>> Begin Document passage

## This is a standalone notebook, used for development purposes

This is a sample notebook to execute a command in the AML workspace. This notebook can be used for development purposes by the Data scientists, to try out their experiments.

In [None]:
## setup variables

In [None]:
## setup_secrets

# use `load_env` and define a sample .env template to demonstrate.

# Create a compute, or get a compute if already exists to run the command

The following block of code will help in creating a compute instance within the AML workspace. If the workspace already has a compute instance, it will return the existing compute instance.

In [None]:
from azure.ai.ml import MLClient
from azure.identity import DefaultAzureCredential
from azure.ai.ml.entities import AmlCompute

def create_or_get_compute(
    subscription_id: str,
    resource_group_name: str,
    workspace_name: str,
    cluster_name: str,
    cluster_size: str,
    cluster_region: str,
    min_instances: int,
    max_instances: int,
    idle_time_before_scale_down: int,
):
    compute_object = None
    try:
        client = MLClient(
            DefaultAzureCredential(),
            subscription_id=subscription_id,
            resource_group_name=resource_group_name,
            workspace_name=workspace_name,
        )

>> End Document passage

### Complete the following
1. Answer these questions from the notebook:
(a) Who can use the notebook to try out their experiments?
(b) What does the code block return if the workspace already has a compute instance?
(c) Which credential class is passed as the first argument to MLClient?
2. Put this sentence from the notebook into Spanish: "This is a sample notebook to execute a command in the AML workspace."
3. Write out the part of the notebook that begins at the words "This is a sample" and stops after "template to demonstrate.".

>> Begin Raw data

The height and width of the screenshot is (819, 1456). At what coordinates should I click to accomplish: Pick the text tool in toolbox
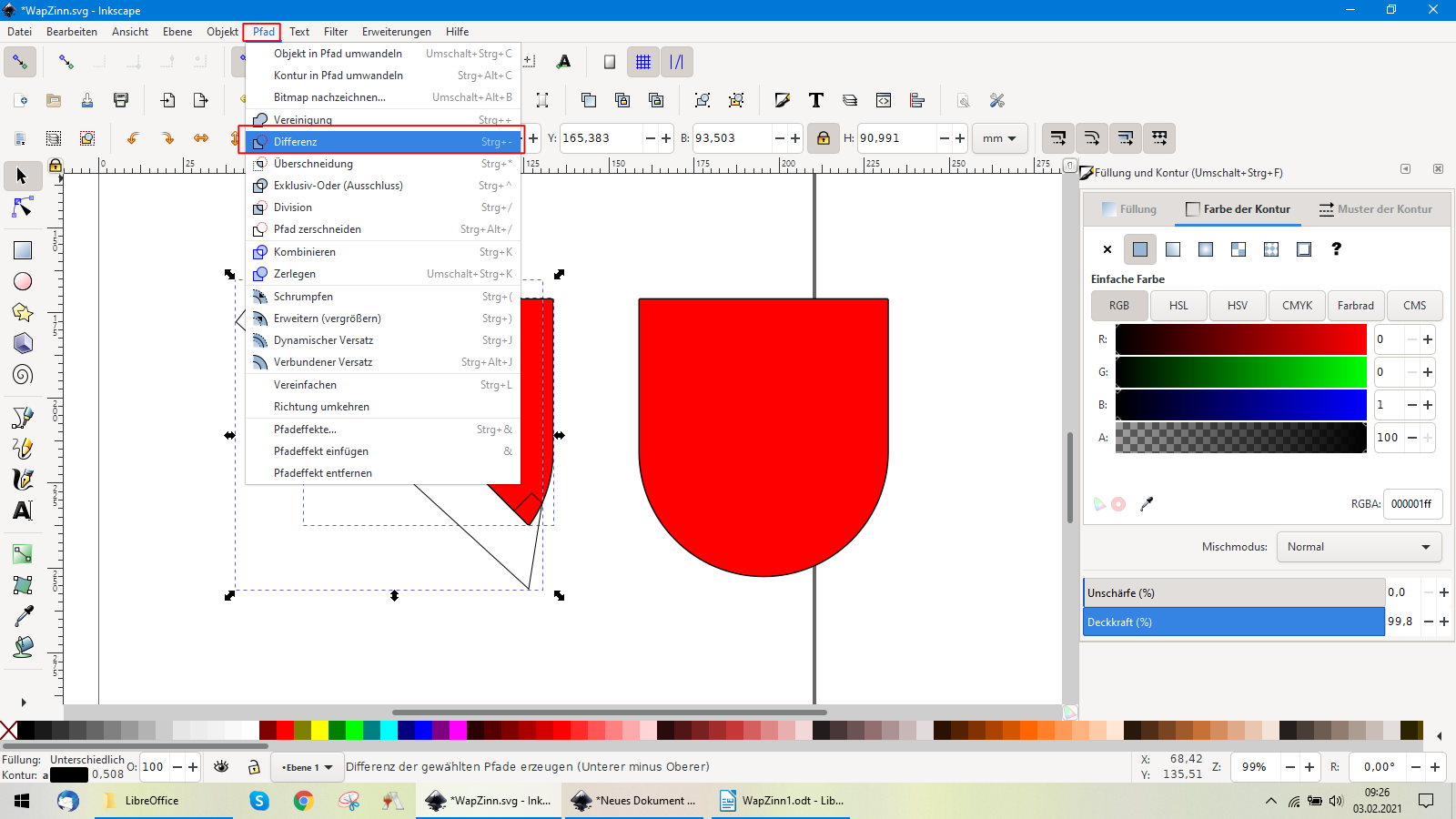pyautogui.click(x=22, y=511)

>> End Raw data

### The results
1.
(a) The Data scientists.
(b) The existing compute instance.
(c) DefaultAzureCredential.

2. Este es un cuaderno de ejemplo para ejecutar un comando en el área de trabajo de AML.

3.
This is a sample notebook to execute a command in the AML workspace. This notebook can be used for development purposes by the Data scientists, to try out their experiments.

In [None]:
## setup variables

In [None]:
## setup_secrets

# use `load_env` and define a sample .env template to demonstrate.